The story follows John Grant (Gary Bond), a young teacher posted in the remote two building town of Tiboonda. He’s not there by choice, as he explains to another character early on in the piece, but because of the burden he bears after signing a financial bond with the government in return for his tertiary education. The bond ensures Grant honors the Tiboonda position and ultimately it is his desperation to rid himself of the job that lands the young teacher in hot water.

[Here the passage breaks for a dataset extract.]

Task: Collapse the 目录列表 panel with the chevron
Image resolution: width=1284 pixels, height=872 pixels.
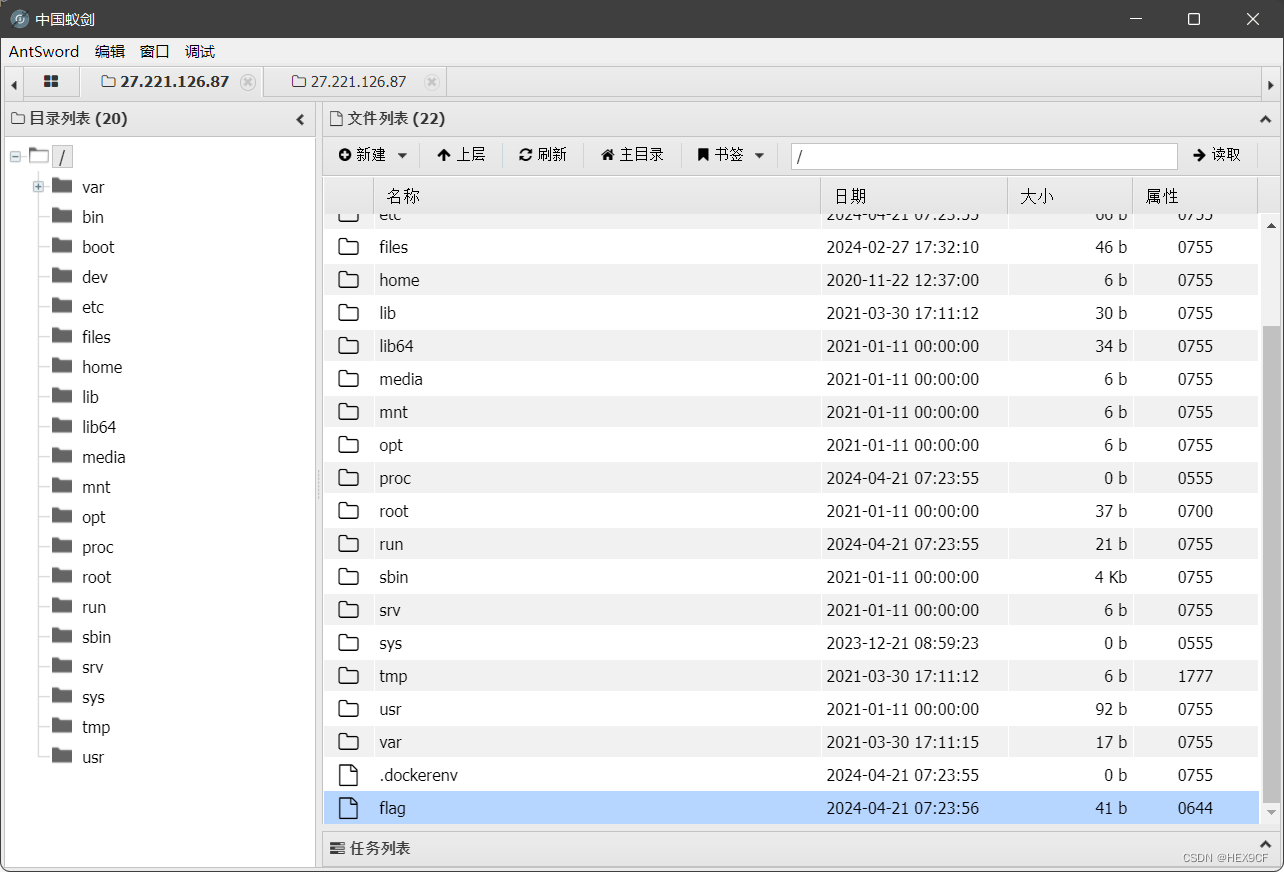Action: [x=300, y=118]
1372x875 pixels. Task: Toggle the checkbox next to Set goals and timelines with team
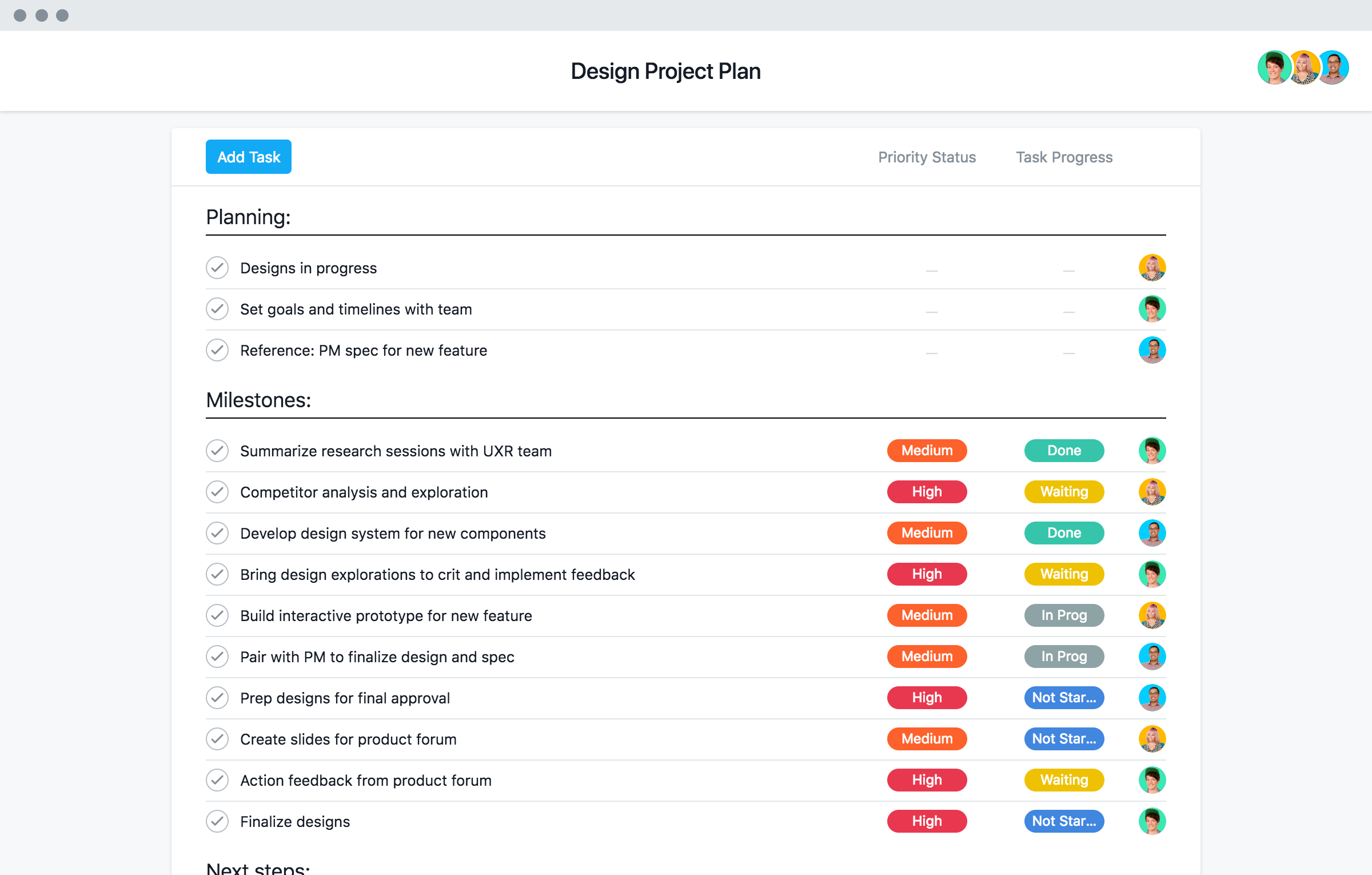[x=218, y=309]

One could also argue that it’s the seemingly magnetic powers of the remote, hellish city Bundanyabba, or ‘The Yabba’ that is behind Grant’s eventual descent. It is the isolated city in which he means to only stay one night on his way to Sydney on school holidays but somehow manages to get drawn into again and again. It’s in and around ‘The Yabba’ that most of the film takes place. If the film is about Grant’s descent, then The Yabba is surely the hell he sinks to.

The people of Bundanyabba seem to only want to drink and fight and they all manage to inject a startling amount of menace into friendly banter. They claim that The Yabba is the ‘best little town in the world’, where ‘if you’re a good bloke, you’re all right’. That might be Grant’s problem. He’s not a likeable guy. He looks down at his post in Tiboonda and sneers condescendingly at the Bundanyabba locals. We never feel all that sorry for him as his life tumbles dangerously out of control. He brings the hazards of The Yabba upon himself and probably deserves them.

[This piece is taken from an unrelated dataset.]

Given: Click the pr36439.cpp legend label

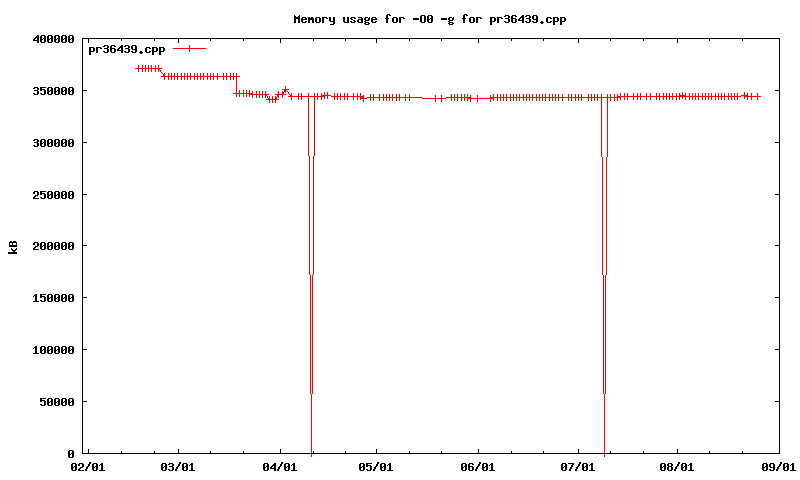Looking at the screenshot, I should click(x=127, y=49).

Canadian born Kotcheff, who would go onto have a relatively successful career in Hollywood with films like First Blood (1982) and Weekend At Bernies (1989) is remarkably comfortable behind the camera here. His confidence is something that Australian cinema often lacks, too often held back by the desire to replicate the cinema of Hollywood or Britain.

It’s worth noting that the film has received quite a bit of negative criticism regarding a scene in which a number of the characters engage in a kangaroo hunt. The scene shows the actual slaughter and torment of kangaroos. It’s an incredibly confronting scene and was apparently only included on the DVD and BluRay release after some debate and the eventual approval from a number of animal rights organizations. The sequence is brutally challenging, appropriate to the extreme atmosphere Kotcheff creates, but may put some off what is an otherwise fantastic film.

Wake In Fright is a remarkable addition to Australian film. It’s been noted before that the greatest of Australian films all have a strong genre element and I’m inclined to agree. It’s the films that aren’t self-consciously Australian that really succeed, because they’re good films regardless of where they were made. The industry may have completely collapsed after Baz Luhrmann’s 2008 abomination Australia (after destroying Shakespeare, almost killing the Australian film industry and now gearing up to tear one of the greatest novels ever apart, it’s beyond me how that man keeps getting money to make films), but has thankfully been revived by great flicks like Animal Kingdom (2010), Snowtown (2011) and Wish You Were Here (2012). Wake In Fright is a genuine classic, no matter what country you come from. It’s brutal, intense and confronting but has a good case to be called one of the greatest Australian films of all time.